Everyone wants to save enough money to buy a home someday. But only a few manage to buy their dream house with their savings. Most people borrow money from banks to fulfil their dream of owning a house.
A home loan is the quickest and easiest way to get a home without spending your savings. In a home loan, you only pay monthly instalments, called EMI, until the term ends.
Here are a few tips that every beginner must keep in mind when applying for a home loan.
1. Borrow What You Can pay
As a rule, the equated monthly instalments for a home loan should not be more than 10% of your monthly income. If the EMI takes a major portion of your monthly income, you will face difficulty managing other financial goals. After all, loan repayment is not your only expense.
Before you apply for a home loan, calculate the EMI and compare it with your income. Then, choose an affordable housing loan that costs a reasonable monthly payment with low interest.
2. Shop for the Best Rates
Not comparing the rates is a common mistake of borrowers when applying for a home loan.
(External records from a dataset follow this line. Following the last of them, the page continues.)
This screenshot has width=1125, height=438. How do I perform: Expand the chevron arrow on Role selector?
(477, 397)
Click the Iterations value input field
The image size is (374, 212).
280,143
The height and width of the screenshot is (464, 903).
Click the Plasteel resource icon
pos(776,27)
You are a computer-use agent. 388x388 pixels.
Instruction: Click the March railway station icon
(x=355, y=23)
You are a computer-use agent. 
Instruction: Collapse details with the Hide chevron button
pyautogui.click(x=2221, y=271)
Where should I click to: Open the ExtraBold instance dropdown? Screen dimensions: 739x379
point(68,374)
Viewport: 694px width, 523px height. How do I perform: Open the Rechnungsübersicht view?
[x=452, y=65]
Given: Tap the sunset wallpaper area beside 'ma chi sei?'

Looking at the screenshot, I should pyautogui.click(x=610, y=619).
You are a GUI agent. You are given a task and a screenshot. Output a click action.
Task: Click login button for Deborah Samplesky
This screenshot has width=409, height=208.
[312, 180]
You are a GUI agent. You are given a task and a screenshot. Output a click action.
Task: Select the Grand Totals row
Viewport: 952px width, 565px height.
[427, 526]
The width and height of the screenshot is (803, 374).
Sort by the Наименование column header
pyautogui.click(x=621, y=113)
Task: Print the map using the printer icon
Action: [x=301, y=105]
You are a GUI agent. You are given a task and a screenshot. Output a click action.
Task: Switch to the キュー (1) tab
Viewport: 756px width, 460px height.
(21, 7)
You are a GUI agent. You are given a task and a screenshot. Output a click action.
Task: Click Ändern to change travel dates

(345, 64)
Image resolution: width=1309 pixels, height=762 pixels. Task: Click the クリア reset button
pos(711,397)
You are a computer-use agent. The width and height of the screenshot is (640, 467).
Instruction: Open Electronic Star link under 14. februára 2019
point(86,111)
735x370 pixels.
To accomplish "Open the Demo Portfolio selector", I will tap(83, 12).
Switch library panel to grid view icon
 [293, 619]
Banks offer home loans at different rates. In fact, the home loan process and the total cost of getting a loan are never the same. It varies depending on the bank you choose.
Research well and always compare the home loan interest rate before getting a loan. You can also switch your bank if you find a better and cheaper option.
3. Get the Documents Ready
Earlier, banks would take several weeks to approve the loan applications. That time is long gone! The technology has made it possible for applicants to apply for a home loan online and get the amount within a week. The only condition is that you must submit the required home loan documents as required. The documents needed for this loan are almost the same. Here’s what you will need:
- ID proof
- Address proof
- Age proof
- Income proof
- Property documents
The bank can ask for additional documents. So, keep everything ready in advance to prevent any delays in the disbursal.
4. Never Miss the Payment
Delayed loan payments can damage your credit score (a 3-digit numerical value that shows your credibility and debt payment history). It’s hard to get loans with a poor credit score. So, to avoid that, ensure timely payments. Banks also charge a late payment penalty and a high interest for missed payments.
5. Check the Upfront Payment Requirements
The upfront payment is the amount you pay before you get the loan. It includes the down payment (a small part of the property’s value) and processing fee. Banks can charge a processing fee of up to 3% of the loan amount. The down payment can be 10-30 per cent of the value of your property. Before applying for a loan, check whether you can meet the upfront payment requirements.